Task to complete: Gather from the listing below each line that includes the word "thumbnail", and copy it.

### Exercise materials ###

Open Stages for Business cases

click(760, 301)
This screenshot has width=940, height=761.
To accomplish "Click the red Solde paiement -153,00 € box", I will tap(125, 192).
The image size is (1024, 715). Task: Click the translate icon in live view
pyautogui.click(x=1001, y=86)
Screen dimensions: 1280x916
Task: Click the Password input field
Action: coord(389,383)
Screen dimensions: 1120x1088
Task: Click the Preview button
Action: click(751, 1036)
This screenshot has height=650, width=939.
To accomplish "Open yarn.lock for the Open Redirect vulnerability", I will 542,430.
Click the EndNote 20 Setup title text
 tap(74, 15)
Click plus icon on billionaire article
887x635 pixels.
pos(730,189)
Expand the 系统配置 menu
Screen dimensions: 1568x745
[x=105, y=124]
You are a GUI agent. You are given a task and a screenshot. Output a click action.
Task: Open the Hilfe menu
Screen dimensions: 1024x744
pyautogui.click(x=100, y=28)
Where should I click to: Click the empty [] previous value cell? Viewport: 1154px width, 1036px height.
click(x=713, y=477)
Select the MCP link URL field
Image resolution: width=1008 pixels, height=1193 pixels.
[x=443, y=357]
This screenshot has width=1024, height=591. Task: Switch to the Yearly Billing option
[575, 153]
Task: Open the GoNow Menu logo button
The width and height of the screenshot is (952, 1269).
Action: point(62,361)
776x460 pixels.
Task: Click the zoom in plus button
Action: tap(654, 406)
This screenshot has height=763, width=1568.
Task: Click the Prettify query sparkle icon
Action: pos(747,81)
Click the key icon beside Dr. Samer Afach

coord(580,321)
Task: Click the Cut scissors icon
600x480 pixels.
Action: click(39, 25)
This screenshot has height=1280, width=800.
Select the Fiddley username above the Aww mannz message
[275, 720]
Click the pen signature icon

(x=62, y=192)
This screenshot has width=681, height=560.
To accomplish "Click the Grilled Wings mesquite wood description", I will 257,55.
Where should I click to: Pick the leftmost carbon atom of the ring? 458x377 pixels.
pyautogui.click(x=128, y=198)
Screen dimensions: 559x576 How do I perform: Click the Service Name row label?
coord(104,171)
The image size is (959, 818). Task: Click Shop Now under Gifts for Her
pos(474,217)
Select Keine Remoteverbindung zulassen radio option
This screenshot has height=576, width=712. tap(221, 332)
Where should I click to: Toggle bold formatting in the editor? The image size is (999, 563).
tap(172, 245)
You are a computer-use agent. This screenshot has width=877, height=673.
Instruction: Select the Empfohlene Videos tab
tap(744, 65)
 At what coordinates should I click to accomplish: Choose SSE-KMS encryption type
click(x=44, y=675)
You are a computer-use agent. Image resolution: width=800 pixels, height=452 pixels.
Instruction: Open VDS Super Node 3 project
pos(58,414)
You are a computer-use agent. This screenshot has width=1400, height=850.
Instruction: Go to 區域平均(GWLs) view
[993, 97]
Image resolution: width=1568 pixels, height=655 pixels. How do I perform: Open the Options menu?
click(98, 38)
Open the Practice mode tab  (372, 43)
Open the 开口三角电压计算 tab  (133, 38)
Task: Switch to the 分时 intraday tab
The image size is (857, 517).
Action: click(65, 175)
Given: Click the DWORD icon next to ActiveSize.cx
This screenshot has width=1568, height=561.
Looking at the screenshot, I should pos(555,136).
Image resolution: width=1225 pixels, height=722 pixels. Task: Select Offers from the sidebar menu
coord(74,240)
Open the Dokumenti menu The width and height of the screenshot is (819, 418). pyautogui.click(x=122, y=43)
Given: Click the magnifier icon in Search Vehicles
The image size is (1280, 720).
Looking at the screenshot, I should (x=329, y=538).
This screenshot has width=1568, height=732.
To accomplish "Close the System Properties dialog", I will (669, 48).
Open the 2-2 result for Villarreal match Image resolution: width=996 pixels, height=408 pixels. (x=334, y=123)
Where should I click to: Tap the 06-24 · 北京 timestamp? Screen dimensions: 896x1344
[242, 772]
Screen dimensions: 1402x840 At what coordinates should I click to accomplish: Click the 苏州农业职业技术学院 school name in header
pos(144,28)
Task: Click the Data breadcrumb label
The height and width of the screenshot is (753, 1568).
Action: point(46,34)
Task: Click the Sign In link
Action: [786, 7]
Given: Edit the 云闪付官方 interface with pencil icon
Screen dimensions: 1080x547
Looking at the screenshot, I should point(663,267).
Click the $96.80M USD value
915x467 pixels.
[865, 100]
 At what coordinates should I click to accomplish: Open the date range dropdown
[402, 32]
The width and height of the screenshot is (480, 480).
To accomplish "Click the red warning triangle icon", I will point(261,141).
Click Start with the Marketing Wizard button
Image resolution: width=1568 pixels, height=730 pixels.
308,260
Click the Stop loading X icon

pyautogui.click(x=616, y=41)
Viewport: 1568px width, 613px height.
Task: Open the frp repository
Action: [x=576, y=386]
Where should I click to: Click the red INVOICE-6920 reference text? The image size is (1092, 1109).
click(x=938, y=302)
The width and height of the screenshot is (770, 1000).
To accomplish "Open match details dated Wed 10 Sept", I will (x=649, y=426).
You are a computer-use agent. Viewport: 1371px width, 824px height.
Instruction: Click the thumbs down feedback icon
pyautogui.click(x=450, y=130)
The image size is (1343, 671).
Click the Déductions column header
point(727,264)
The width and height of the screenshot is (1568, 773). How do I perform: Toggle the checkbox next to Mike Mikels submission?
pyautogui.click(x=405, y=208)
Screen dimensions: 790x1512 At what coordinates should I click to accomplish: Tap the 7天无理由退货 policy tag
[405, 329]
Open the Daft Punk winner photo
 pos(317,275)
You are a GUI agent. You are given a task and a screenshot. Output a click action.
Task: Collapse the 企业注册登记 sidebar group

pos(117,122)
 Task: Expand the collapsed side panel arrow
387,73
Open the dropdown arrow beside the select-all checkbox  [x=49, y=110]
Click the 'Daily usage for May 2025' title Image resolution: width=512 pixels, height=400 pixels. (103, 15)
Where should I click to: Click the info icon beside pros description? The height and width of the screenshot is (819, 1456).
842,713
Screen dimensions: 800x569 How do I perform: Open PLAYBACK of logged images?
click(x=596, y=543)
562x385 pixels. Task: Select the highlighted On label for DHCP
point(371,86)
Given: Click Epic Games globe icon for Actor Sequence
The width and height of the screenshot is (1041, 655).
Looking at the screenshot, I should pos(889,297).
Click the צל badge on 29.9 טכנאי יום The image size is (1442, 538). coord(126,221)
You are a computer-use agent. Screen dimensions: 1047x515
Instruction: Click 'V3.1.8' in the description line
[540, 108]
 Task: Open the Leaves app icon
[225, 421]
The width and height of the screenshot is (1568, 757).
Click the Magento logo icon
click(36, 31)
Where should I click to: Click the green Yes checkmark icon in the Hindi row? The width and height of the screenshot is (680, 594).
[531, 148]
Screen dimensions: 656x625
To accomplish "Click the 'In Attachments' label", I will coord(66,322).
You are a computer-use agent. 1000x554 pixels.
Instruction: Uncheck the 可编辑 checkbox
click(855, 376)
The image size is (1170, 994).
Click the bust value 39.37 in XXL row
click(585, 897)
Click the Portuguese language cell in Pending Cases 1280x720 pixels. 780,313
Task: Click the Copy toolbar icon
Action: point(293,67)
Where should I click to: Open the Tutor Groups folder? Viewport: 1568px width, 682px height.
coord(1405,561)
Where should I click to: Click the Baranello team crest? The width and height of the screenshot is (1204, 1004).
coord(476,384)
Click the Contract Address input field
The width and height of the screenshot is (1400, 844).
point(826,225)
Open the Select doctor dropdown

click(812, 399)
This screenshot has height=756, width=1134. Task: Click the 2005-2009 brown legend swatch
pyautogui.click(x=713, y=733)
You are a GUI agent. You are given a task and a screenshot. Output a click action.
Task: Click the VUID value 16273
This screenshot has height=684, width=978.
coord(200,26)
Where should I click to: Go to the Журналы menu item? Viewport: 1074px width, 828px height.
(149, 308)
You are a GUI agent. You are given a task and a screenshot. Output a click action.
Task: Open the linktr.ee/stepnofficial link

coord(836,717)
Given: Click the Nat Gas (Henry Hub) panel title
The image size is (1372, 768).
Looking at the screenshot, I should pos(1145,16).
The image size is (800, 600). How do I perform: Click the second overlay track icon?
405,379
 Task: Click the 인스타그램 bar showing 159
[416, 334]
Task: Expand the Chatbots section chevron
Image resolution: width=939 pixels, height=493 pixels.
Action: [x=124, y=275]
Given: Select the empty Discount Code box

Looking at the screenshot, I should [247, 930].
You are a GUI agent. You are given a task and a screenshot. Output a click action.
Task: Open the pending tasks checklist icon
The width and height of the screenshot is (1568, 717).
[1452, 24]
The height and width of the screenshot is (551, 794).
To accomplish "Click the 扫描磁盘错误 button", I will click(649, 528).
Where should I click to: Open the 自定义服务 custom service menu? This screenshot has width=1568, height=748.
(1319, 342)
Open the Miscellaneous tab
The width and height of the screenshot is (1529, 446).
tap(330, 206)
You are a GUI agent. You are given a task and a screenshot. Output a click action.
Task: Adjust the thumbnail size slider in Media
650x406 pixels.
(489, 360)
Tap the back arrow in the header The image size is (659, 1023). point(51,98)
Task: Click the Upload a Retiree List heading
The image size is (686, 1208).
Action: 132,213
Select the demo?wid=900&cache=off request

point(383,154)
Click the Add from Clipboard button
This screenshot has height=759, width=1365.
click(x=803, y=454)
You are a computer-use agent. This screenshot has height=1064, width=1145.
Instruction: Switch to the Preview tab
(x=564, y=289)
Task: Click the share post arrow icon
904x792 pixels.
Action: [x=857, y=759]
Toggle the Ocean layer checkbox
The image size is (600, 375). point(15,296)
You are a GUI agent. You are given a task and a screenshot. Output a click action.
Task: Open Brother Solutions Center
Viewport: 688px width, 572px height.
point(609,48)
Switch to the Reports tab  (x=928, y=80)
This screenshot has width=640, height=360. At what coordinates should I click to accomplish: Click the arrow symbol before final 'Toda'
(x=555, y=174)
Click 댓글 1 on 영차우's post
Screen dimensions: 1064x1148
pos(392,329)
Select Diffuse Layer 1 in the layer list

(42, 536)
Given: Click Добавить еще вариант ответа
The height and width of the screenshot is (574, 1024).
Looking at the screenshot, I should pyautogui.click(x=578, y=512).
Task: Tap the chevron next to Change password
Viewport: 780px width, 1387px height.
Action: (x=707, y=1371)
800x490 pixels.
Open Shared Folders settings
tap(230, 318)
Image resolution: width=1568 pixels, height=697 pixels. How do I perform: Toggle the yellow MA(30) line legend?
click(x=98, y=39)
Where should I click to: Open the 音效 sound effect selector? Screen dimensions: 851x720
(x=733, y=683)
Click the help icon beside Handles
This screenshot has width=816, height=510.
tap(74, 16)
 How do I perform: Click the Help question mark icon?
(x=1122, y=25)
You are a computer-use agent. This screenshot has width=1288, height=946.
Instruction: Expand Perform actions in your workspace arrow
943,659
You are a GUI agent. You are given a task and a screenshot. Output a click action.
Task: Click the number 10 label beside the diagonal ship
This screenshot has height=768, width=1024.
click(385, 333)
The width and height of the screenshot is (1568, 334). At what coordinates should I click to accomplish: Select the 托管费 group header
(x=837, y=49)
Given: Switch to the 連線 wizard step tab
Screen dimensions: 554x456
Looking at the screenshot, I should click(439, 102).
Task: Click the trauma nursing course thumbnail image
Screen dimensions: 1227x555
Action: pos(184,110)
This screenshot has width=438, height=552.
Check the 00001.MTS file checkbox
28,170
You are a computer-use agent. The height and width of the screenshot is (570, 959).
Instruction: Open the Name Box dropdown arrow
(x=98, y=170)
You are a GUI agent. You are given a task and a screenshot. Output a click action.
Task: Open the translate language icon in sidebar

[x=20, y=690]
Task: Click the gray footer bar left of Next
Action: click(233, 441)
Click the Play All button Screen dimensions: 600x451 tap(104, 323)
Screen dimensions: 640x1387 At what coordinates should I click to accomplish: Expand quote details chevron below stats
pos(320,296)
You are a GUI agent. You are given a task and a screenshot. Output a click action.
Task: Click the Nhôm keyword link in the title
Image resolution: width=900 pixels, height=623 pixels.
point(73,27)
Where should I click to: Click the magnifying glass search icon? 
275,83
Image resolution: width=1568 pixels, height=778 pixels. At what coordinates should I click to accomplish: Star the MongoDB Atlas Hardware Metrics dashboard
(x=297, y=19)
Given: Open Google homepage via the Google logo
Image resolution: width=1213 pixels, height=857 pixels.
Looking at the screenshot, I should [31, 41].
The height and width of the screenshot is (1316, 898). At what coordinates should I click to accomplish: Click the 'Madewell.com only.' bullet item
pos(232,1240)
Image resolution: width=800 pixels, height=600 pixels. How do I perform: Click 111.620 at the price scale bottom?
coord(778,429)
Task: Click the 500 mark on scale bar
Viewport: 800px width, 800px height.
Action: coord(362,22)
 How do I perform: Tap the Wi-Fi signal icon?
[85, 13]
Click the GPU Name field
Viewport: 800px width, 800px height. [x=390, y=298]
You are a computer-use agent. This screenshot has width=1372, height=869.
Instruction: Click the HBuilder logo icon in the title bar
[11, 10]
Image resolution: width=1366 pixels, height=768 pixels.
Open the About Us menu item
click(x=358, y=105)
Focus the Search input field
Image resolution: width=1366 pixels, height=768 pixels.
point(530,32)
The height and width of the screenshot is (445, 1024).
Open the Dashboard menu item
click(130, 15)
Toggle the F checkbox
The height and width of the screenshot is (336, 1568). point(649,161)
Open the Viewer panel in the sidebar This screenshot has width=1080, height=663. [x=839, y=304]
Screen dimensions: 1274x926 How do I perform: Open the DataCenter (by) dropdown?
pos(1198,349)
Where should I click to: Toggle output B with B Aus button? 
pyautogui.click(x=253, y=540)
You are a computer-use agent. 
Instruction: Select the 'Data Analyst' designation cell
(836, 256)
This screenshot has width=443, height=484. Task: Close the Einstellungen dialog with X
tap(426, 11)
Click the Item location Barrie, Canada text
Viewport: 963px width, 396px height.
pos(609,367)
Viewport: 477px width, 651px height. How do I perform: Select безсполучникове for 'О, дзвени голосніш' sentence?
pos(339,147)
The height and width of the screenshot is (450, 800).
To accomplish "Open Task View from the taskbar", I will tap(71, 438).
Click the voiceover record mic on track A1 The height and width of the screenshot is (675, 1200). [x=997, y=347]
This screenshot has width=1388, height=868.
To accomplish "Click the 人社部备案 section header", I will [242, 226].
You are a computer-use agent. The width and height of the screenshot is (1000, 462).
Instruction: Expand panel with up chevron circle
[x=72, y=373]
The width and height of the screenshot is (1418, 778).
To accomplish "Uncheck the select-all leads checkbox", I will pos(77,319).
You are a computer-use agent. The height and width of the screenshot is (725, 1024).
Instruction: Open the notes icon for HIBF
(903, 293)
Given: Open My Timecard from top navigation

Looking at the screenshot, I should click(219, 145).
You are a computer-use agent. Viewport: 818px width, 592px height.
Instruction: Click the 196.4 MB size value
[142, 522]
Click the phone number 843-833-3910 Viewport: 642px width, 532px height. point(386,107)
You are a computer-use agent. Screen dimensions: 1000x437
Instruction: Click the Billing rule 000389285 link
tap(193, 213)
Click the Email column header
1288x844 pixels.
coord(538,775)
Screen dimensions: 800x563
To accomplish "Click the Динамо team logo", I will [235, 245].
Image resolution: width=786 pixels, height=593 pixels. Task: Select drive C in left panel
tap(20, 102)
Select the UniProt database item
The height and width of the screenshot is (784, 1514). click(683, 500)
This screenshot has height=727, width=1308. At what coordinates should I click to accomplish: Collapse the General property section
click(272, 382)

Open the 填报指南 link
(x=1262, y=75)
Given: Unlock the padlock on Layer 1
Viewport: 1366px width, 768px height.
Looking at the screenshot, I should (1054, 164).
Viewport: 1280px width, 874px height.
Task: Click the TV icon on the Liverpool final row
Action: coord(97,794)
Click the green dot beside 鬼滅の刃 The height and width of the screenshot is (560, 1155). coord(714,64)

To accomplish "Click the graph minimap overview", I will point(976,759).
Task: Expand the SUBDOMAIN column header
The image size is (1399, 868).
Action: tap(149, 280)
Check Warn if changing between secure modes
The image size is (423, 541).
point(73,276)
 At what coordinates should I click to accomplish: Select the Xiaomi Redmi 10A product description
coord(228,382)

###

Written solution:
Task: Adjust the thumbnail size slider in Media
Task: Click the trauma nursing course thumbnail image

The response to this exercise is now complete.